In this investigation Grant and colleagues studied 30,097 community dwelling Canadians aged 45-85 years of age from the Canadian Longitudinal Study of Aging (CSLA). Participants underwent two series of exams and interviews that were conducted 3 years apart (from 2011 to 2015 and from 2015 to 2018). Examinations and interviews included measurement of binocular presenting visual acuity, history of eye diseases (glaucoma, AMD, cataract), history of hearing loss, history of smoking, education, income, and a series of cognitive tests. The cognitive tests were the Rey Auditory Verbal learning tests (RAVLT), the RAVLT delayed test (memory test), the controlled oral word association test (COWAT), the animal naming test (ANT)(verbal fluency test) and the mental alternation test (MAT)(processing speed test). The change in the test scores from the baseline to the followup cognitive tests was measured over the three year follow-up period. Multiple linear regression analyses were used to assess the associated between cognitive decline and the Baseline presence of visual impairment (visual acuity worse than 20/40), history of glaucoma, macular degeneration, cataract, smoking, heart disease, stroke, and diabetes. Effect modification of gender, history of hearing loss, or educational status was also studied.

In general, no relationship was identified between cognitive decline and visual impairment or history of macular degeneration or cataract. Nor was there any effect modifier noted. In only one analysis a relationship was found between one cognitive test (MAT) and glaucoma. This test assesses processing speed and the authors hypothesize that glaucoma and cognitive decline share a common pathological pathway like glial reactivity, neuroinflammation, and oxidative stress. The authors also suggest that with vision loss in glaucoma, patients may perform fewer activities thus leading to cognitive decline.

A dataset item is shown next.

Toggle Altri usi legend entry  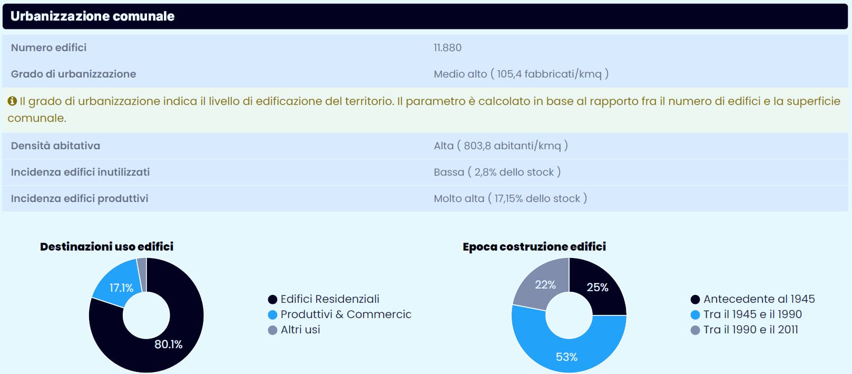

The authors found one positive result after studying a number of cognitive tests and thus the possibility of a false positive result are relatively high

As the authors acknowledge that their study has some significant limitations including the lack of an objective clinical assessment of eye disease (the study used history of eye disease), a very short follow-up period between exams (3 years) when such cognitive change may take a decade or more, a very homogenous population (over 93% were white) and thus not generalizable. Finally, the authors found one positive result after studying a number of cognitive tests and thus the possibility of a false positive result are relatively high. However, the authors are to be congratulated for studying this important area that deserves further investigation and for acknowledging the limitations of their study.